Wood comprendió de inmediato que se trataba de un ritual diario: los cuadros de Oslo se despedían así de su dueño. Reconoció al Chalboux y al Moritz entre ellos. Oslo les hablaba y sonreía. Bromeaba. Ella pensó en su propia casa de Londres. Tenía más de cuarenta obras y casi la mitad de adornos humanos. Algunos eran tan caros que seguían posando incluso cuando se ausentaba, aunque permaneciera fuera durante semanas. Pero Wood no cruzaba ni dos palabras con ninguno. Apagaba sus cigarrillos sobre Ceniceros que eran hombres desnudos, encendía Lámparas adolescentes de sexo depilado y virgen, dormía junto a un óleo formado por tres jóvenes pintados de azul en perenne equilibrio, se aseaba al lado de dos muchachas arrodilladas que sostenían con la boca jaboneras de oro, y en ningún momento, ni siquiera cuando por fin se marchaban a descansar tras una jornada completa de trabajo en su casa, se le había ocurrido hablarles. Sin embargo, Oslo se relacionaba con sus cuadros como si fuera un padre cariñoso.

Tras despedirse de sus lienzos, Hirum Oslo regresó al asiento y encendió la lámpara del escritorio. La luz destelló en los ojos fríos y azules de Wood.

—¿A qué hora tienes que irte? —preguntó.

—A la que quiera. Tengo un avión privado esperándome en Plymouth. Y si no quiero conducir, puedo llamar a un chófer para que me recoja. No te preocupes por eso.

Oslo juntó las yemas de los dedos. Su semblante reflejaba preocupación.

—Has pensado en la policía, imagino.

La sonrisa de Wood estaba lastrada por el cansancio.

—Ese tipo tiene detrás a la policía de Europa entera, Hirum. Recibimos ayuda de organismos y departamentos de defensa que sólo se ponen en marcha en casos muy concretos, cuando está en juego la seguridad o el patrimonio cultural de los países miembros. La globalización ha dejado muy anticuados los métodos de Sherlock Holmes, supongo, pero yo soy de las que prefieren los métodos anticuados. Además, los informes de estos sistemas van a parar al gabinete de crisis, y estoy convencida de que uno de los miembros de ese gabinete es el tipo que colabora con nuestro hombre. Pero lo peor de todo es que no dispongo de tiempo. —Hizo una pausa y añadió—: Sospechamos que va a intentar destruir uno de los cuadros de la nueva colección, y lo hará
ahora,
durante la exposición. Quizá dentro de una semana o de dos, tal vez antes. Puede que incluso ataque el mismo día de la inauguración. No va a esperar mucho más. Hoy es martes 11 de julio, Hirum. Quedan cuatro días. Estoy de-ses-pe-ra-da. Mis hombres trabajan día y noche.

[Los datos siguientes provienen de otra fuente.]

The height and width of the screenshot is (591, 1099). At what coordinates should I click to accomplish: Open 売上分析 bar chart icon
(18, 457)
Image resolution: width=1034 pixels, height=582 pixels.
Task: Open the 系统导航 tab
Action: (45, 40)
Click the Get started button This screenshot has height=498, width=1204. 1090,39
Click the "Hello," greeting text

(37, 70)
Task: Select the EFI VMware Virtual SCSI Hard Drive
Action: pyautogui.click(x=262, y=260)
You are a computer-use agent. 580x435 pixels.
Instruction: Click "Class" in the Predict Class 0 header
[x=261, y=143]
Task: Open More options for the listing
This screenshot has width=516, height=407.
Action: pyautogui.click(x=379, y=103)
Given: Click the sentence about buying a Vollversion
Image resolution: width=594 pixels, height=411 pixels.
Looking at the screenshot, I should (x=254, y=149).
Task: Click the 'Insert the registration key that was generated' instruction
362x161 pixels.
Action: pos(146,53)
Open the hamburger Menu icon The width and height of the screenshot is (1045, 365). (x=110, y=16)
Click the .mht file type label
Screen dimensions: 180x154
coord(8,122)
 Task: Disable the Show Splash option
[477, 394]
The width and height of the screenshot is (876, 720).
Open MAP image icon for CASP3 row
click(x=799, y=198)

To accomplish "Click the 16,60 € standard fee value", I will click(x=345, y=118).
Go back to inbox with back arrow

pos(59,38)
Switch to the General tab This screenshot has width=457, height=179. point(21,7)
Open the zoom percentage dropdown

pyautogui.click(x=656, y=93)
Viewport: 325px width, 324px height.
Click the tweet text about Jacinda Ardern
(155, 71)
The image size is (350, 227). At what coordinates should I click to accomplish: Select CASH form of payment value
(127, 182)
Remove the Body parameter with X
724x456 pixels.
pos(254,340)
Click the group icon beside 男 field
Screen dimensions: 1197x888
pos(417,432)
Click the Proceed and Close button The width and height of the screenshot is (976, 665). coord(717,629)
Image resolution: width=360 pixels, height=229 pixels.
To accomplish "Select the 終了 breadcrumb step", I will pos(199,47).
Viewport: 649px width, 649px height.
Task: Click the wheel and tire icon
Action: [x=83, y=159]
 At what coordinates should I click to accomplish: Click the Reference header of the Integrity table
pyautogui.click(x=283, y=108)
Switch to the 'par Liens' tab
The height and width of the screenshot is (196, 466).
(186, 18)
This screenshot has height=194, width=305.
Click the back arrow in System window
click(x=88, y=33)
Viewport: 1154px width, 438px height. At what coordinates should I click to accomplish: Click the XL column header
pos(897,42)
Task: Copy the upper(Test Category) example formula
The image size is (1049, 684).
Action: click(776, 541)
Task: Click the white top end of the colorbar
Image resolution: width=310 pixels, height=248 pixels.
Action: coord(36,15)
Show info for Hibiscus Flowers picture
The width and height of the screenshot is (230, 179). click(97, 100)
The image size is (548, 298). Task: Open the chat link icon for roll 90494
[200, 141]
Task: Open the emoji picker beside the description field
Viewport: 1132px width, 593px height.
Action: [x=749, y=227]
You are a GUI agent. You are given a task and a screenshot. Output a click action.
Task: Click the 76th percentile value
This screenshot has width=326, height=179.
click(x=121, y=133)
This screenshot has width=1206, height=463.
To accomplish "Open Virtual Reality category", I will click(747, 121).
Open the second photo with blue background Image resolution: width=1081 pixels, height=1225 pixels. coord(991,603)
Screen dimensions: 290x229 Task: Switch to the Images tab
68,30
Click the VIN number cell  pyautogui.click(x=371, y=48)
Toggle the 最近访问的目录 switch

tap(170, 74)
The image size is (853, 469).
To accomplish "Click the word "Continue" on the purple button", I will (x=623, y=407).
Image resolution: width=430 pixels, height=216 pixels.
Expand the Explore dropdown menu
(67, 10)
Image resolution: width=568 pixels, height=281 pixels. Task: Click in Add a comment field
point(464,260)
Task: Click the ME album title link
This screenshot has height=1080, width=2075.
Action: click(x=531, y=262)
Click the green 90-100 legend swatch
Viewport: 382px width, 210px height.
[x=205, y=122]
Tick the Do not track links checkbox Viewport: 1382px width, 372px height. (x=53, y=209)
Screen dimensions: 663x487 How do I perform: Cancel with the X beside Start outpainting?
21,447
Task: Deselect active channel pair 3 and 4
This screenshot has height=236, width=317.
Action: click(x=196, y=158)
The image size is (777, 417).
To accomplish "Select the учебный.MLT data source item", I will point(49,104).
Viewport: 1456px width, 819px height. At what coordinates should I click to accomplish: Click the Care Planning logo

Hemos diseñado planes de protección muy complejos, pero ese tipo también tiene un plan, y nos esquivará como nos ha esquivado antes. Va a cargarse otro cuadro. Y yo tengo que impedirlo.

Oslo meditó un instante.

—Descríbeme un poco su
modus operandi.

Wood le contó el estado en que habían sido encontrados los cuadros y el uso del cortalienzos. Y añadió:

—Graba la voz de los lienzos diciendo cosas curiosas que, suponemos, les obliga a leer. Te he traído copias escritas de ambas grabaciones.

Sacó unos papeles doblados del bolso y se los entregó. Cuando Oslo terminó de leer, el jardín estaba a oscuras y en silencio.

—«El arte que sobrevive es el arte que ha muerto» —reflexionó—. Es curioso. Parece una declaración de principios sobre el arte hiperdramático. Tanagorsky decía que el arte HD no sobreviviría porque estaba
vivo.
Puede parecer una paradoja, pero así es: se hace con personas de carne y hueso, y por tanto es efímero.